Der Schwindel flog schließlich auf und die beiden Schwestern, die zusammen mit ihrer Mutter wegen Betrugs verklagt wurden, sollen bald vor einem Gericht in Iqaluit erscheinen.
Auch wenn falsche Angaben in Bezug auf die Inuit-Gemeinschaften selten sind, hat das NTI das Anmeldeverfahren dennoch verschärft und verlangt nun von den Bewerbern, dass sie eine detaillierte Geburtsurkunde oder, falls dies nicht möglich ist, mindestens zwei Nachweise (Krankenhaus- oder Geburtsunterlagen, Gerichtsakten, Adoptionsunterlagen) vorlegen.
Die Auswirkungen können für die Gemeinden verheerend sein.
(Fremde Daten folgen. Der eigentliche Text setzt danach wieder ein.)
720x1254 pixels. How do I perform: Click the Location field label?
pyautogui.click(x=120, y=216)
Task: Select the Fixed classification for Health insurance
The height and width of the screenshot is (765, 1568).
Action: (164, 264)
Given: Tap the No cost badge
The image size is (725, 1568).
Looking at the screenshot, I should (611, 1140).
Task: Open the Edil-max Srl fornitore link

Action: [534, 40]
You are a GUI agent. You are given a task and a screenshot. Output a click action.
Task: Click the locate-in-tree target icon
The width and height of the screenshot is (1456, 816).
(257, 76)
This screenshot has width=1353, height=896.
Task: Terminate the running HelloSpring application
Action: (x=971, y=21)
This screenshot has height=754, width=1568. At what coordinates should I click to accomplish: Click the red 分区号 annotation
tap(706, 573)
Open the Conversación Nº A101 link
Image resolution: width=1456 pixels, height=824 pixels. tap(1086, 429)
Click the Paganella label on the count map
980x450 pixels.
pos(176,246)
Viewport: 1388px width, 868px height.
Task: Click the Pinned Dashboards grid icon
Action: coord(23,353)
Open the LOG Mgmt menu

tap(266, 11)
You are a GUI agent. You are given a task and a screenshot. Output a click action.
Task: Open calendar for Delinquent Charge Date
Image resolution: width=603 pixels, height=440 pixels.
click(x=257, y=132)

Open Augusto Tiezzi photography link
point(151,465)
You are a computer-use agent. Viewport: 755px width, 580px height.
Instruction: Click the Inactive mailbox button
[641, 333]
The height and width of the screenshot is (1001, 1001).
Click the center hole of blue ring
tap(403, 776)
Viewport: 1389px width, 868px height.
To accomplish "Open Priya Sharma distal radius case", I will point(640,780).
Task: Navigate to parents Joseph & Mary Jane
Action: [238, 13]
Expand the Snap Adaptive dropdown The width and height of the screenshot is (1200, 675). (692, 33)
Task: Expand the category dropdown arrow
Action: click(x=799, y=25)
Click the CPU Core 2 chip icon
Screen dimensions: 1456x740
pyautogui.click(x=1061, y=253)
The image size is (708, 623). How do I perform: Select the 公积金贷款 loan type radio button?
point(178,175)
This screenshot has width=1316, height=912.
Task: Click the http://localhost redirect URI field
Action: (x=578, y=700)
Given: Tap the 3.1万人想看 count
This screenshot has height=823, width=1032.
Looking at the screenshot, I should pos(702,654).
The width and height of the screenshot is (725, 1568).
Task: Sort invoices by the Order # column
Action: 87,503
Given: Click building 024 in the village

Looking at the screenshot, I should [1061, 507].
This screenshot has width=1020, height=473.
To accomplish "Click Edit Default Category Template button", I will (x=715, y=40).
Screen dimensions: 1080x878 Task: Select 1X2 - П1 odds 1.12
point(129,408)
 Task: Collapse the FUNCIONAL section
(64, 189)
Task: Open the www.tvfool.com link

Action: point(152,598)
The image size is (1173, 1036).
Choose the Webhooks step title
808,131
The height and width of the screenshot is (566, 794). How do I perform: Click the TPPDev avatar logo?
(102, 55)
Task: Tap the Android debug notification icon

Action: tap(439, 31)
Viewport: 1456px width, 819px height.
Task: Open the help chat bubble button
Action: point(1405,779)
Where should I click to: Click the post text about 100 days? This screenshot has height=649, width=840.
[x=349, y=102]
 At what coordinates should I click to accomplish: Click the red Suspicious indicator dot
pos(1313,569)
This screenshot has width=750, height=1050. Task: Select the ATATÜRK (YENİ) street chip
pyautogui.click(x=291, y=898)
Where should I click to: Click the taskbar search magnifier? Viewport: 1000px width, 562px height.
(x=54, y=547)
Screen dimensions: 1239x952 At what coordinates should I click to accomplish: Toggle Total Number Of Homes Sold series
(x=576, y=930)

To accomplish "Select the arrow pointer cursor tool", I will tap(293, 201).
Seit dem Bekanntwerden der Sainte-Marie-Affäre haben sich viele Menschen in den Medien oder in sozialen Netzwerken zu Wort gemeldet und Wut, Trauer und das Gefühl geäußert, betrogen oder sogar verraten worden zu sein. Sie fühlten sich ihrer Geschichte, ihrer Kultur und der Möglichkeit, diese zu erzählen, beraubt und um berufliche Chancen, Anerkennung und Erfolg betrogen.
Über die unrechtmäßige Aneignung einer kulturellen Identität hinaus zeichnet sich auch eine andere Problematik ab. Indem sie sich die Identität von Native Americans, Métis oder Inuit aneignen, nehmen die „Pretendians“ ihnen die Möglichkeit, ihre eigene Identität zu definieren, und riskieren damit, einen nicht-autochthonen dominanten Diskurs über die Native Americans selbst fortzusetzen.